Announced yesterday in chancellor George Osborne’s Spring Budget, the new £14m Graphene Applications Innovation Centre will be based at north east England’s Centre for Process Innovation (CPI), which is part of the government’s network of Catapult technology centres.
The new centre – part of a new £74m commitment to UK science from Osborne - will open later this year to provide facilities and expertise to help companies to develop, prove, prototype and scale up graphene-based products and processes.
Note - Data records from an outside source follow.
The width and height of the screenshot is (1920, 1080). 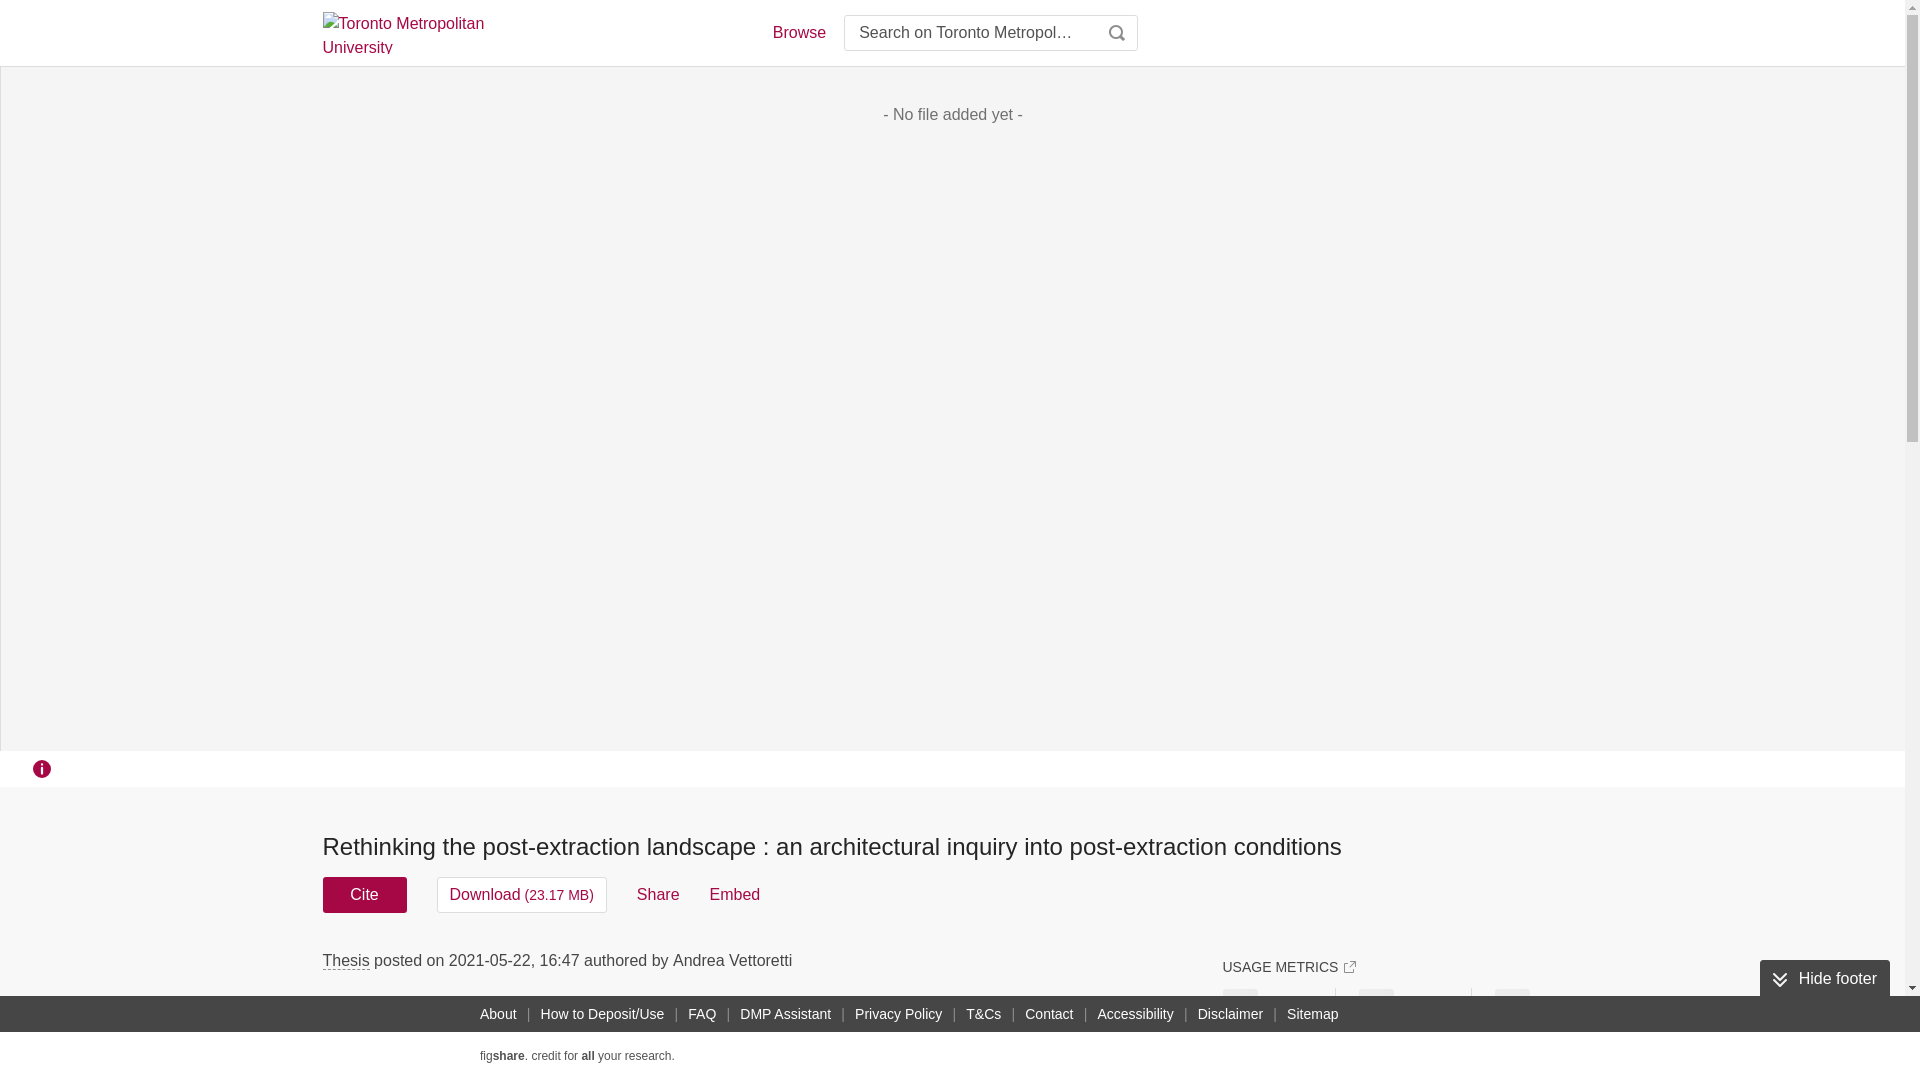 What do you see at coordinates (898, 1014) in the screenshot?
I see `Privacy Policy` at bounding box center [898, 1014].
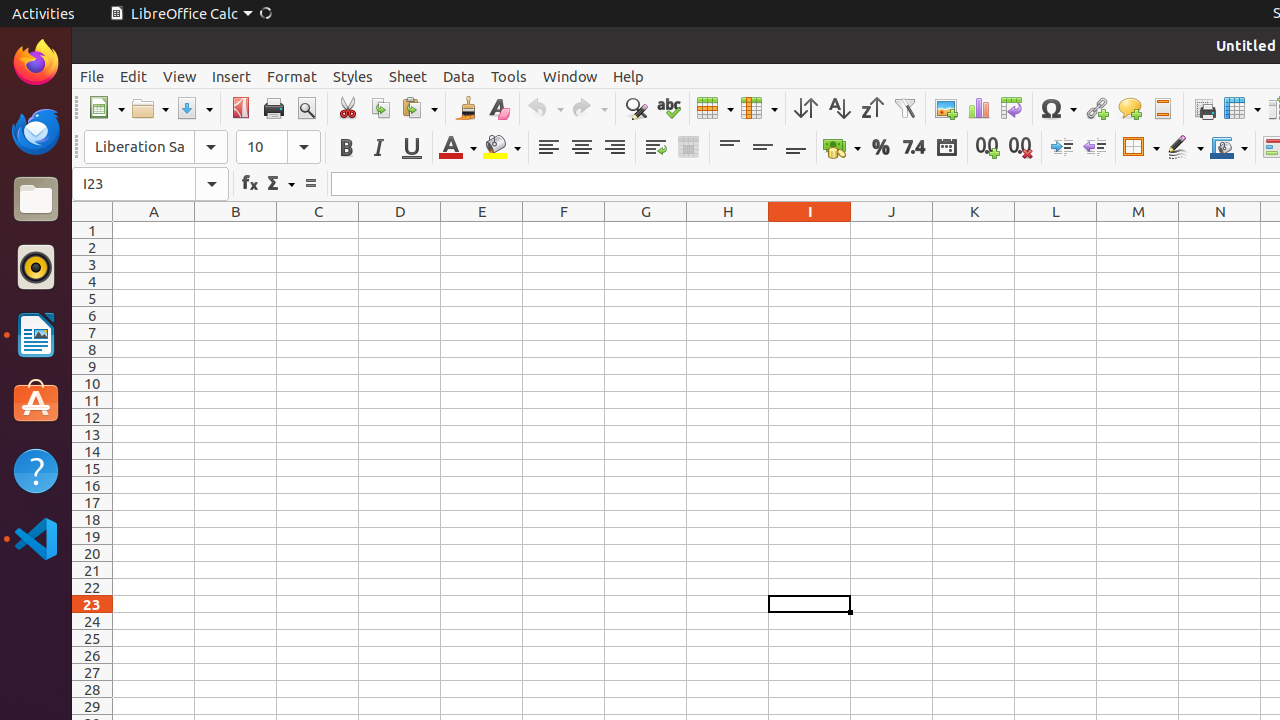  What do you see at coordinates (914, 148) in the screenshot?
I see `Number` at bounding box center [914, 148].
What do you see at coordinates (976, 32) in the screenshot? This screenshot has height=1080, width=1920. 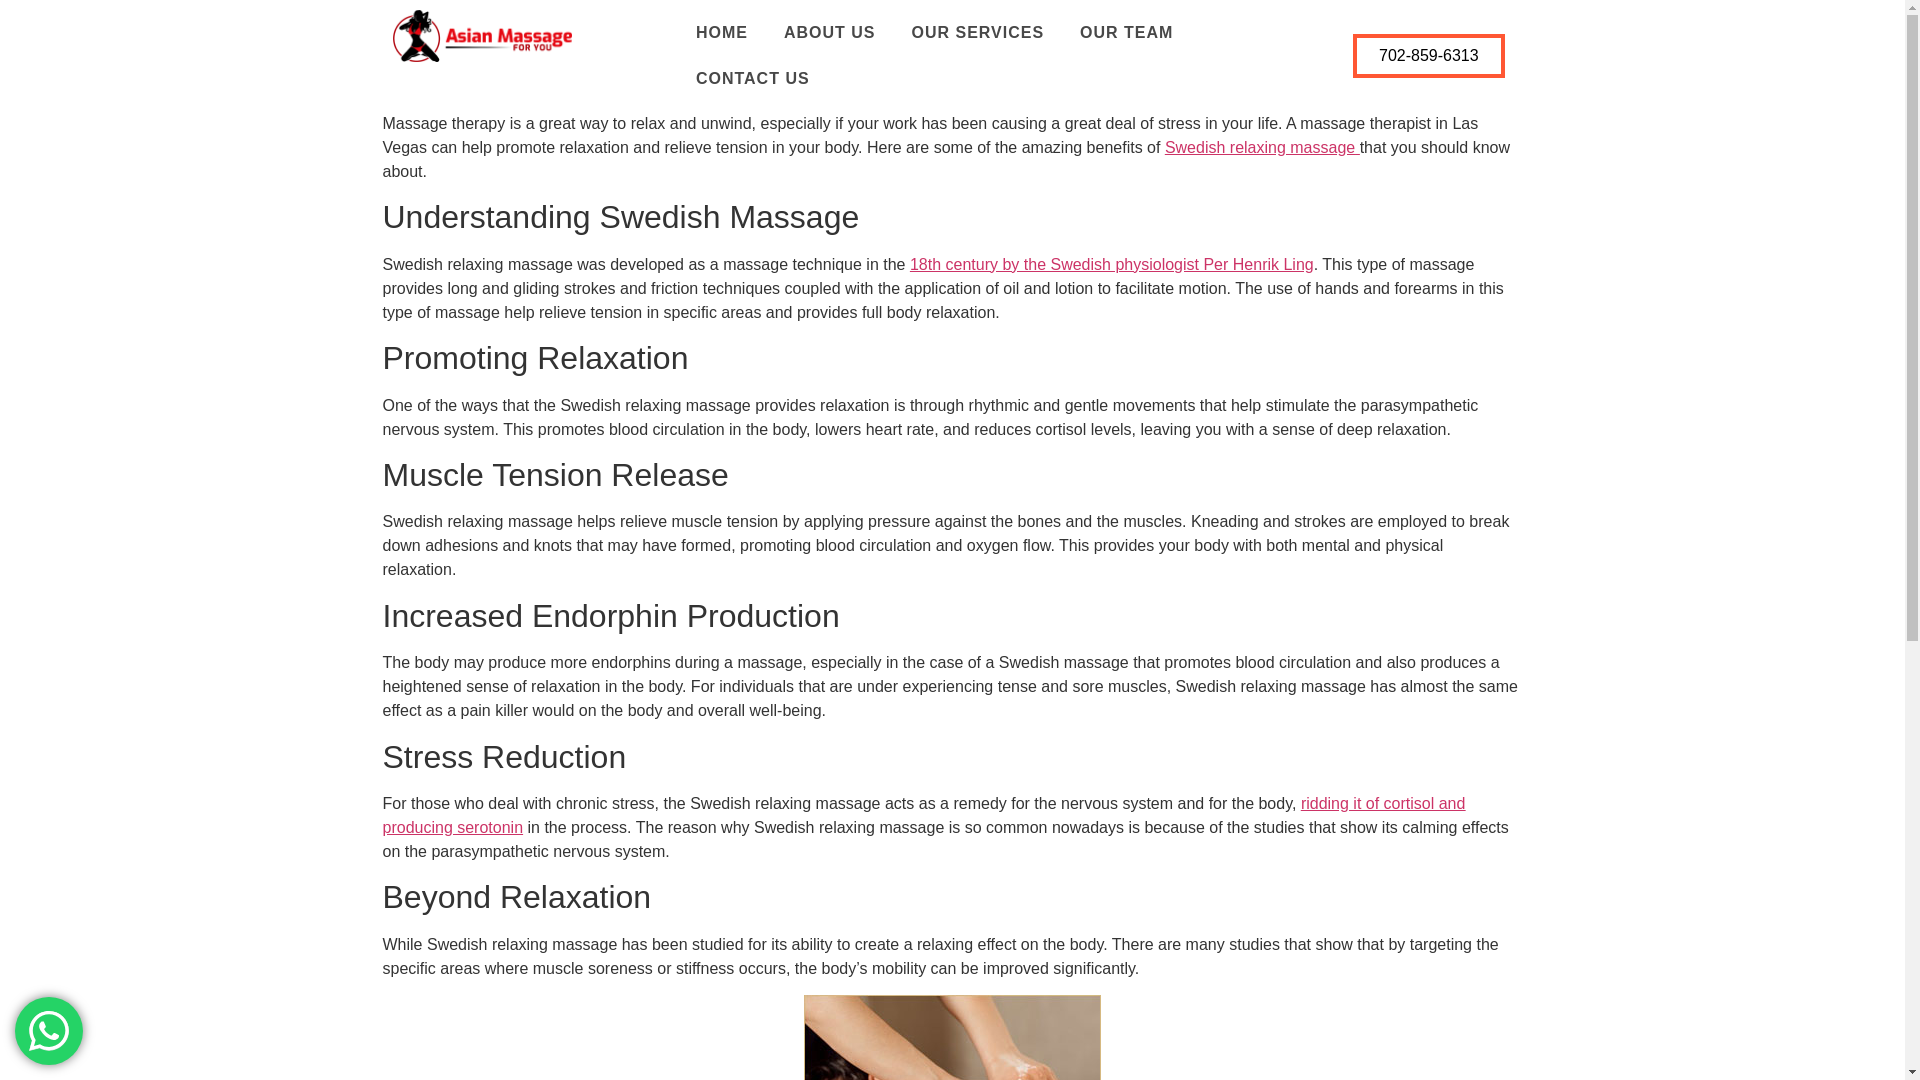 I see `OUR SERVICES` at bounding box center [976, 32].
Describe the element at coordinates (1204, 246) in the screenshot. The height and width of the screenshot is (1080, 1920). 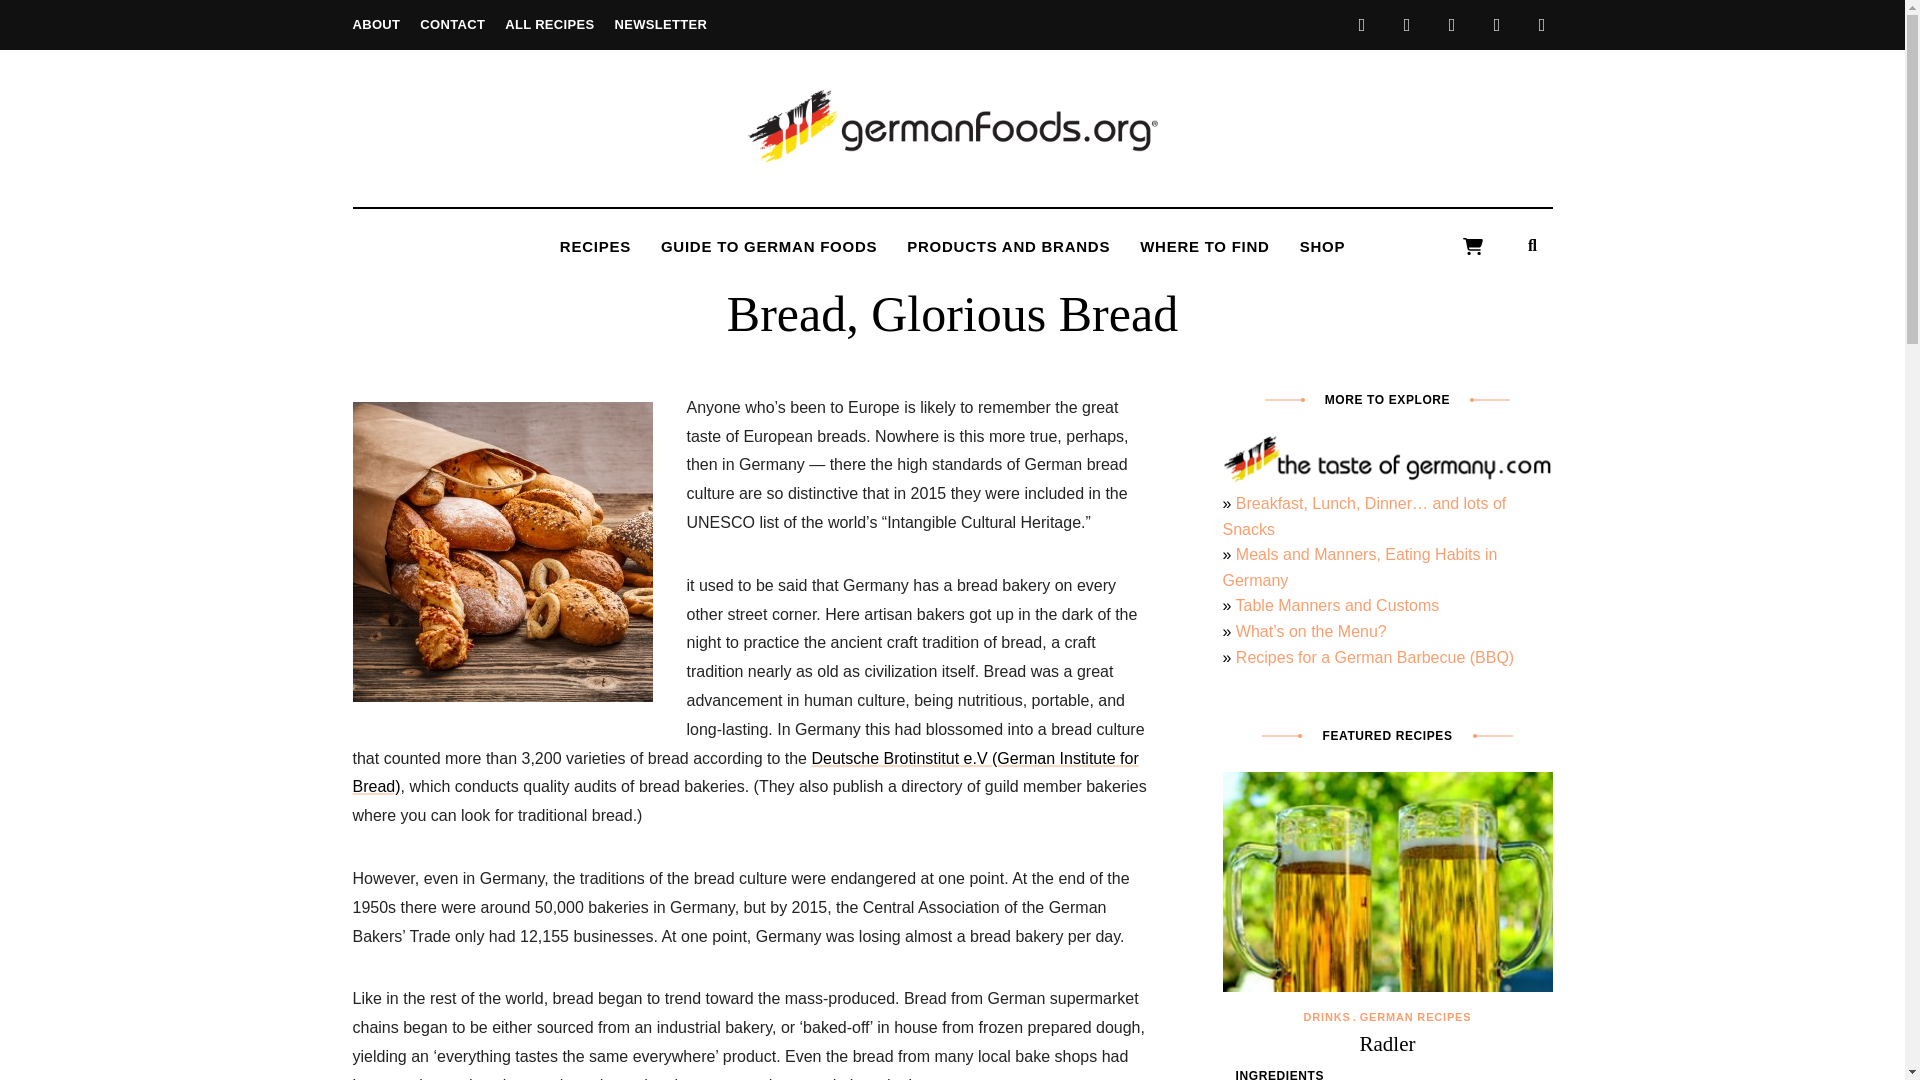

’If Britain isn’t leading the world in science and technology and engineering, then we are condemning our country to fall behind…[Graphene is] a great British discovery that we should break the habit of a lifetime with and commercially develop in Britain,’ Osborne said in his speech to parliament yesterday.
In a statement, Nigel Perry, CEO of CPI said: ’The new centre will work alongside academic organisations such as the National Graphene Institute, graphene manufacturers and end users, to develop and prove commercial applications for a range of major industries. The new centre will integrate with existing development facilities at CPI’s printable electronics and formulation centres based at Sedgefield, Co. Durham.
’The UK has a strong position in the fundamental science of graphene and the new centre will increase the focus on exploring potential applications via the scale up of manufacturing processes for both material and products.
’If the UK is to create economic benefit from graphene it will require a concerted effort to become closer to market by proving that processes work at an industrial scale.’
Graphene was first isolated at Manchester University in 2004 and has since been regarded as a material with the potential to transform a range of products. Its electrical and thermal conductivity, optical purity and mechanical strength could be used in high-capacity batteries, flexible screens, ultra-fast transistors and other electronic components, super-bright lasers and materials from sports equipment to aircraft wings.
CPI says it has been awarded the centre due to its existing activities in the development and scale up of new products and processes, as well as its current work with graphene technologies and formulation.
The £74m in science funding will see a further £5m invested in the Graphene Engineering Innovation Centre in Manchester and £55m invested in a Cell Therapy Manufacturing Centre, a large-scale manufacturing facility designed to anchor the manufacture of new cell-based therapeutic products in the UK.